Mini-Review: Into the Breach (PC 2018)

 

 

This game is inherently depressing. You're playing a team of time travellers trying to undo an alien bug invasion. You go back, and try to retcon events, but you must do so perfectly. Inevitably, you make a mistake, and it snowballs into human extinction. So you try again, in a different timeline. The reality you find yourself in is similar but different. Geography has changed, the procedurally generated scenarios have rolled up something new. You don't get to relive that moment, that mistake that killed everyone remains. You will, at best, save a bunch of people uncannily similar to those you lost. More likely, you will fail again, damning another iteration of humanity to extinction. There is no hope, only the terrible certainty of each and every action. A deterministic hell, where being technically able to save scum history just sees you reliving failure after failure.

Fuck me.

Now, you may think I'm being dramatic, but that's story that ITB tells. Gameplay mechanics and battle chatter hammer this home, and by the second day of ownership the tone of the game was unavoidable. This wasn't a good thing for me, as I'll admit to it being 2020 when I wrote this, but it is it what is. What is it otherwise? Well, it's made by the people whom did FTL: Faster Than Light, a highly regarded rogue-lite and Kickstarter success story.

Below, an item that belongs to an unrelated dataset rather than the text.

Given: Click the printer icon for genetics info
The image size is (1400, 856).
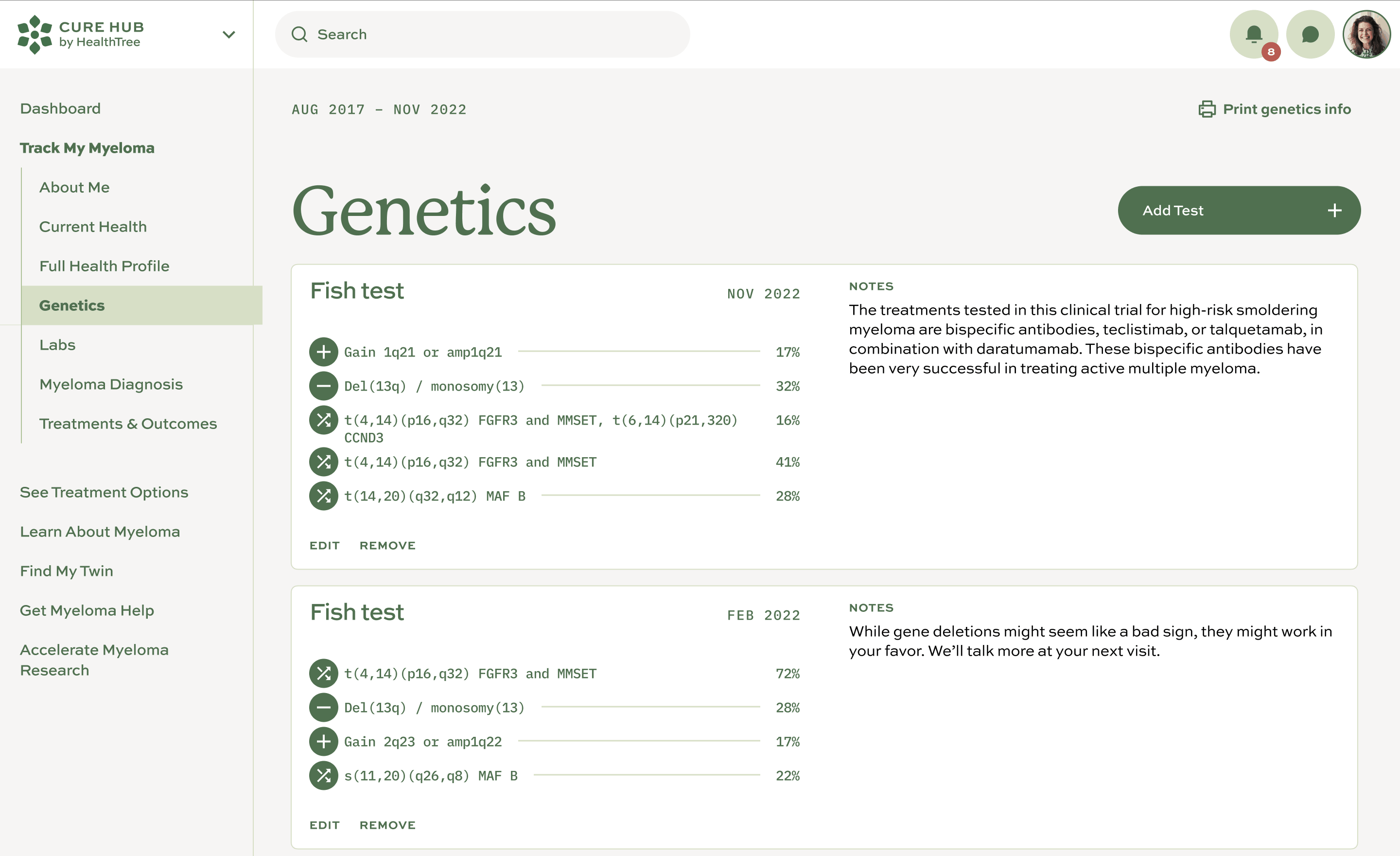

ITB inherits similar themes and gameplay features, although it's more of a turn based strategy game. You have three dudes in high tech warmachines, one of which is likely a giant robot, and you Pacific Rim your way through the game. The main gameplay innovation is that it provides concise information on basically everything that happens in an easily grasped visual manner. You always know what the bugs are, what they are going to attack, and what the consequences will be, with the same for your own actions. This makes the game more like a puzzler than a wargame, because everything is known to you, and outcomes are resolutely predictable. While initially fascinated by this, I eventually found this to be restrictive, and the game in general to be repetitive. 

 


ITB offers a lot of robot punching, but it does not offer variety in that punching. A mission will often feel like there is either only one solution, or you've made a mistake that will cripple you in future missions. I find it misleading to call this a strategy game as you don't strategise as such. It's more crisis management, or tower defence. Experimentation almost feels discouraged for the same reason, while the mechanics introduced in later levels don't add much variety. All this aggravates my perfectionist tendencies while not allowing me creativity in my solutions, which I'm not a fan of. And I have some nasty suspicions about the ending, should I reach it...

 

Into The Breach is a well-made, innovative game. Unfortunately, after a good first impression, I don't like it.